ECJ interprets financial collateral on bank accounts

June 07, 2017


In November 2016 the European Court of Justice (ECJ) issued a preliminary ruling on the interpretation of the Financial Collateral Arrangements Directive (the FCA Directive).

In that ruling (which is the first ECJ ruling on the FCA Directive) the ECJ held inter alia that the requirement under the FCA Directive that the collateral must be “in the possession” or “under the control” of the collateral taker means that the collateral taker must have not only practical control over the account, but also the right to prevent the withdrawal of cash by the collateral provider in so far as is necessary to guarantee the relevant obligations.
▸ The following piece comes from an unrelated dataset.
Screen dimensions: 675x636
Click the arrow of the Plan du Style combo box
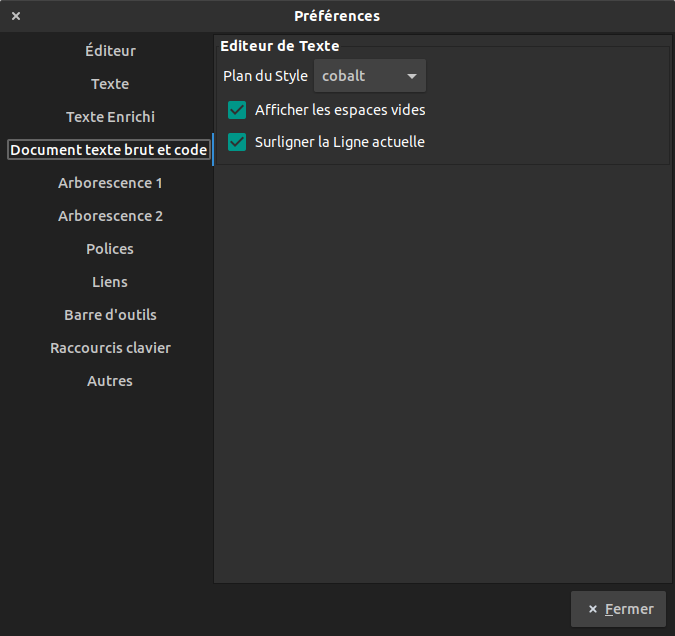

What that means for lenders who want to take a financial collateral over a bank account is that the lenders should have a contractual right (enforceable also against the bank where the account is held) to limit withdrawal of funds from the account, if such withdrawal is contrary to the contractual restrictions in the financial collateral agreement. The account bank should also agree not to allow withdrawals without consent of the collateral taker. Without this there is a significant risk that the financial collateral will be void or unenforceable.

In addition the ECJ ruling makes it clear that, although the financial collateral is generally “insolvency-safe” (i.e. the ability of the collateral taker to enforce the financial collateral by withdrawing cash from the account despite the commencement of insolvency proceedings in respect of the collateral provider) it does not protect any cash that was transferred to the account after the commencement of the insolvency proceedings of the collateral provider. So the financial collateral applies only to the cash which was in the account prior to the commencement of the insolvency proceedings of the collateral provider (and at the latest on the day of commencement of the insolvency proceedings if the collateral taker was not aware and could not have been aware of such commencement).

Further the ECJ ruling confirms that the obligations secured by the collateral may consist of or include future obligations, including obligations arising under a master agreement or similar arrangement or obligations of a specified class or kind arising from time to time.

What this means for borrowers is that when they give financial collateral for a debt they should make sure that the financial collateral secures also any potential future refinancing of the debt. This would save them the costs of creating new financial collateral over the same assets for a refinancing of the original debt.